I think it was The Outlaw Josey Wales in which Clint Eastwood, playing a Confederate soldier on the run, spotted some men on horseback wearing uniforms of Confederate grey, and ran towards them only to see them slowly brushing the grey dust from their tunics to reveal uniforms of Union blue.

The reason that scene resonated so powerfully with me was that it reminded me of the time I said "alright" to a bunch of Meols Cop lads, thinking they were from KGV. At least Josey Wales got to fight back.

Still, stories of inter-school duffings- up are like the Four Yorkshiremen sketch; there's always someone with a better one. Or in my friend Paul's case, one with an added religious dimension. He went to St Columb's College in 1970s' Derry, which identified him, notably to the boys of Foyle High, as a Catholic. The walk home was a daily exercise in self-preservation.

So the notion that school uniform-related attacks are something new is entirely misplaced. Today's mobile phone is yesterday's pair of football boots, or hockey stick. What is new, however, is the common-sense approach being taken by schools such as UCS. In the 1950s, my mother-in-law Anne made her way to grammar school in Barnsley between the devil and the deep blue sea. If she wore her grey beret, she risked having it pulled off by other kids; if she didn't, and was spotted by a prefect or a member of staff, she risked detention.

All of which raises the question: why have uniforms at all? Anne grew up to become head teacher of a primary school in Sheffield which had no uniforms, but in the early 1980s she held a consultation with parents, who unanimously voted in favour of introducing uniforms, only for the Labour-led local authority to rule that they were elitist.
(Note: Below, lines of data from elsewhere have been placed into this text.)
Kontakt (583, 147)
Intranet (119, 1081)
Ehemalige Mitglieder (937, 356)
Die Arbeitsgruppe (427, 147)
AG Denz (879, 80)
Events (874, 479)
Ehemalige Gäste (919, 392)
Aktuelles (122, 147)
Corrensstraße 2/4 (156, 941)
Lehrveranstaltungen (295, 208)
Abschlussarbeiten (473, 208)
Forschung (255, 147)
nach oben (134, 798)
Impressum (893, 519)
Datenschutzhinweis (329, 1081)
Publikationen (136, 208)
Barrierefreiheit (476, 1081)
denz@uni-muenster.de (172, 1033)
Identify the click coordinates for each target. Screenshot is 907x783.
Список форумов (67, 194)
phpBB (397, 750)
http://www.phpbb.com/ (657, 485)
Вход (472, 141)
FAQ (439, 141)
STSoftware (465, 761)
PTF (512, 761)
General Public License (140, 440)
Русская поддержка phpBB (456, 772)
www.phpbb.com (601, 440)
So the parents' wishes were denied, even though their motivation was simple and pure: in uniform, it would be less obvious which were the poorer kids.

At Eleanor's new school, as at places such as UCS and Putney High, this argument is less valid. But still, a school uniform encourages a valuable egalitarianism: the fashion victims, for instance, do not stand out as such nerds. Moreover, I'm rather pleased now to have an old school tie. And the spots of dried blood give it character.